In 1919, Friedrich Glauser evaded his tutelage and went to Geneva. There, he was confined in the Münsingen psychiatric center. He escaped and ended up in the city of Ascona.

Shortly afterward, he was caught for morphine use and taken to the Zurich psychiatric hospital. An article in the Associación Colegial de Escritores de España explains how Glauser suffered from mental disorders, morphine addiction, and maladjustment.

In fact, Glauser was admitted to various establishments but managed to escape from all of them. He made five suicide attempts and was in trouble with the authorities several times for petty crimes. In 1921, he entered the French Foreign Legion, under the orders of his father. There, he achieved some stability.

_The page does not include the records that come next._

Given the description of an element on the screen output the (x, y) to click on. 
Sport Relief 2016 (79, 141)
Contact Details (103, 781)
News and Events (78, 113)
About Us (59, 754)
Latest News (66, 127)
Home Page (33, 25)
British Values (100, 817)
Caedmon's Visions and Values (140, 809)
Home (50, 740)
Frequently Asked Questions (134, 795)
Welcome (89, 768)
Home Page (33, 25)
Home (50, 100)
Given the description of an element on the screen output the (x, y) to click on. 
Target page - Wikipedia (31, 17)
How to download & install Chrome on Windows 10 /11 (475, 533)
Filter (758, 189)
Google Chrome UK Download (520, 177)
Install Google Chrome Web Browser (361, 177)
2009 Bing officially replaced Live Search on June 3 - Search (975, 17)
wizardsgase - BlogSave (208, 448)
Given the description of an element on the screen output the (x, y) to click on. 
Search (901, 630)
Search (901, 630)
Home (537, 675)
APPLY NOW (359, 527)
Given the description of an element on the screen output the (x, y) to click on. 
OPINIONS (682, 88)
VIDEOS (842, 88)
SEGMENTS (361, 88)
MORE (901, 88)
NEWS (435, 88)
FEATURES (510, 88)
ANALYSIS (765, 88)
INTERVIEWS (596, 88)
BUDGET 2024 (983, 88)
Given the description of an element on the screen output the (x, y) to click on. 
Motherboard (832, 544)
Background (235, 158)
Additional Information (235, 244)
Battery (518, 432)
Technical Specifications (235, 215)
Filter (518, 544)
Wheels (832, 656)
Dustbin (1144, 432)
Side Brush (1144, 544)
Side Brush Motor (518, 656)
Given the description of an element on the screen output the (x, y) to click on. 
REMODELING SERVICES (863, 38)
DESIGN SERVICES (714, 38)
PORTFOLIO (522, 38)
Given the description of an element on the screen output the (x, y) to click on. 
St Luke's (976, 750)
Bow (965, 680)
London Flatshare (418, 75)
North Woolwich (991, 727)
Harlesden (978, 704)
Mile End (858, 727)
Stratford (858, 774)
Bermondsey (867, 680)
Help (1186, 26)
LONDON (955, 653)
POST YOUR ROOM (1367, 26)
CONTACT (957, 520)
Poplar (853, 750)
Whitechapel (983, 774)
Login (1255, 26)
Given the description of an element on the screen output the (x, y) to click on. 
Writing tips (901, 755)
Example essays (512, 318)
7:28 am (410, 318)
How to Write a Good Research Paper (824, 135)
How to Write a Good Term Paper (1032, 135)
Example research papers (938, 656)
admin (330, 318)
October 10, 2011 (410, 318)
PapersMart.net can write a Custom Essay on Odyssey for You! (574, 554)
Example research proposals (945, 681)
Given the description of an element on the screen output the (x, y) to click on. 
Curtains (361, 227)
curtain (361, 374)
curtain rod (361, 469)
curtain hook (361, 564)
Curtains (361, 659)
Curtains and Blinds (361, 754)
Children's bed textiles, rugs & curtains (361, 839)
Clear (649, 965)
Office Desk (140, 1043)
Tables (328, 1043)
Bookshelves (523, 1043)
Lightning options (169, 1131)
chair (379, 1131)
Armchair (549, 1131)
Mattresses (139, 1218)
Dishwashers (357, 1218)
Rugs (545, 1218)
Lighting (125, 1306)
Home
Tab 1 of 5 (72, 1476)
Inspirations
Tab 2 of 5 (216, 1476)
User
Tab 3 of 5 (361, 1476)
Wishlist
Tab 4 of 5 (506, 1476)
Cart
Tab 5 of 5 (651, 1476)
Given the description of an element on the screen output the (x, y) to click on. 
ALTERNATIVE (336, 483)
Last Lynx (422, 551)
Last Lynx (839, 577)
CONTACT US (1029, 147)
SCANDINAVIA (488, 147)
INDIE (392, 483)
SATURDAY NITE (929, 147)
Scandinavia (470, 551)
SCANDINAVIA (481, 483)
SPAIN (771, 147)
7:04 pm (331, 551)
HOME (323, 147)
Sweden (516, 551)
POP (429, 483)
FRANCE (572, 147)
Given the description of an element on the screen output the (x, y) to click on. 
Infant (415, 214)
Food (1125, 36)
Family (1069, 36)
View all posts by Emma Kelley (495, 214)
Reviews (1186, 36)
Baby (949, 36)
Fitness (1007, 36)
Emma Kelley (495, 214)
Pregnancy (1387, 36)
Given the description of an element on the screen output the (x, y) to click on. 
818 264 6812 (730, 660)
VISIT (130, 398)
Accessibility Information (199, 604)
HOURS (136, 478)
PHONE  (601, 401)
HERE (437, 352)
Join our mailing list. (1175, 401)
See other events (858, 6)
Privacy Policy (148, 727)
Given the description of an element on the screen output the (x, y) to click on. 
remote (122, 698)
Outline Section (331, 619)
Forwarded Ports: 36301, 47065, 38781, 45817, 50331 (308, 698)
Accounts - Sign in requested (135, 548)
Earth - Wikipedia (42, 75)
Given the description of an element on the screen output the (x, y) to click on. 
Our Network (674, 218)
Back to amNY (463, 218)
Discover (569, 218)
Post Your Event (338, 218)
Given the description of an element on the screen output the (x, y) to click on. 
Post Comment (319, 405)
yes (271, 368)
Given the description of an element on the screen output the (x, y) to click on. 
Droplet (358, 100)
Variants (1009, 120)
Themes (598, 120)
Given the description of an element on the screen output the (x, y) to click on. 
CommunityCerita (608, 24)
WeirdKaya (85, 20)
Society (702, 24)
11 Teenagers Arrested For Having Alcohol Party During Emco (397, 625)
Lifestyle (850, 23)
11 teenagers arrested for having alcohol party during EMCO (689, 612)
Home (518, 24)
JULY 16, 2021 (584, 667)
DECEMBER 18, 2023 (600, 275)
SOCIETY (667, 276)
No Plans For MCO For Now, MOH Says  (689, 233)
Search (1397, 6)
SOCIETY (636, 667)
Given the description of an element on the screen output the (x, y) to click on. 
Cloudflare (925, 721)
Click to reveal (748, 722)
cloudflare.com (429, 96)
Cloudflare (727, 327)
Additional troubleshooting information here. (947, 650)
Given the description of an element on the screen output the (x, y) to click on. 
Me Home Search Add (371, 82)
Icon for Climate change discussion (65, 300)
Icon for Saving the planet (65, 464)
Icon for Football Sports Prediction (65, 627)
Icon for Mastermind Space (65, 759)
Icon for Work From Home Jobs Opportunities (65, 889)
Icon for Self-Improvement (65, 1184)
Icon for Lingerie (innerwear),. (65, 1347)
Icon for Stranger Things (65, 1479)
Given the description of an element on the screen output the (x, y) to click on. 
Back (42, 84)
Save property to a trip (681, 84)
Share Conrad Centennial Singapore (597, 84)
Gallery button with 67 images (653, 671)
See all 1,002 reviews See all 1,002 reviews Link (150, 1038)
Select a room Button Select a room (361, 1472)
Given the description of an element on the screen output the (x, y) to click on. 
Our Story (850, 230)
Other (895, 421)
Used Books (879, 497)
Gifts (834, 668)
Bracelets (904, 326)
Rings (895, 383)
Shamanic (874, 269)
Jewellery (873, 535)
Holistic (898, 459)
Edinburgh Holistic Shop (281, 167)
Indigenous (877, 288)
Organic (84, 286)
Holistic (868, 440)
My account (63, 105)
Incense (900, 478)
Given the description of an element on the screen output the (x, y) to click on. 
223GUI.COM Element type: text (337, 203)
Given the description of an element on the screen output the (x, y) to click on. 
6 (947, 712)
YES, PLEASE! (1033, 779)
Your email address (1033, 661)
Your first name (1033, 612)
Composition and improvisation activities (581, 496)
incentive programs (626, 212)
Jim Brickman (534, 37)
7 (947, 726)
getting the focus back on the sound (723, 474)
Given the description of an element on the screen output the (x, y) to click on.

However, he was medically dismissed due to heart problems in 1923.

Following further psychiatric hospitalizations, Friedrich Glauser underwent psychoanalysis. Apparently, this was the deciding factor for him to commit himself to writing. During his last internment in Münsingen, he began to write his most famous novels. He also met Berthe Bendel, a nurse with whom he later lived in Chartres.

Syringe and vial of morphine on a wooden table alluding to the addictions of the writer Friedrich Glauser
The life of the Swiss writer was plagued by addictions and psychological disorders.

Friedrich Glauser and his paradoxical end

In 1938, Glauser and Bendel decided to get married. But, on the evening before the wedding, Friedrich suffered a stroke. He died two days later, aged 42. His works have a really authentic seal since they take the form of detective stories but are written with the sharp gaze of a psychoanalyst.

Extraordinarily, in Glauser’s stories, the exploration of the human soul is far more interesting than the crimes themselves. Indeed, his genius is the reason why Germany’s most prestigious crime novel award (the Friedrich Glauser Prize) bears his name.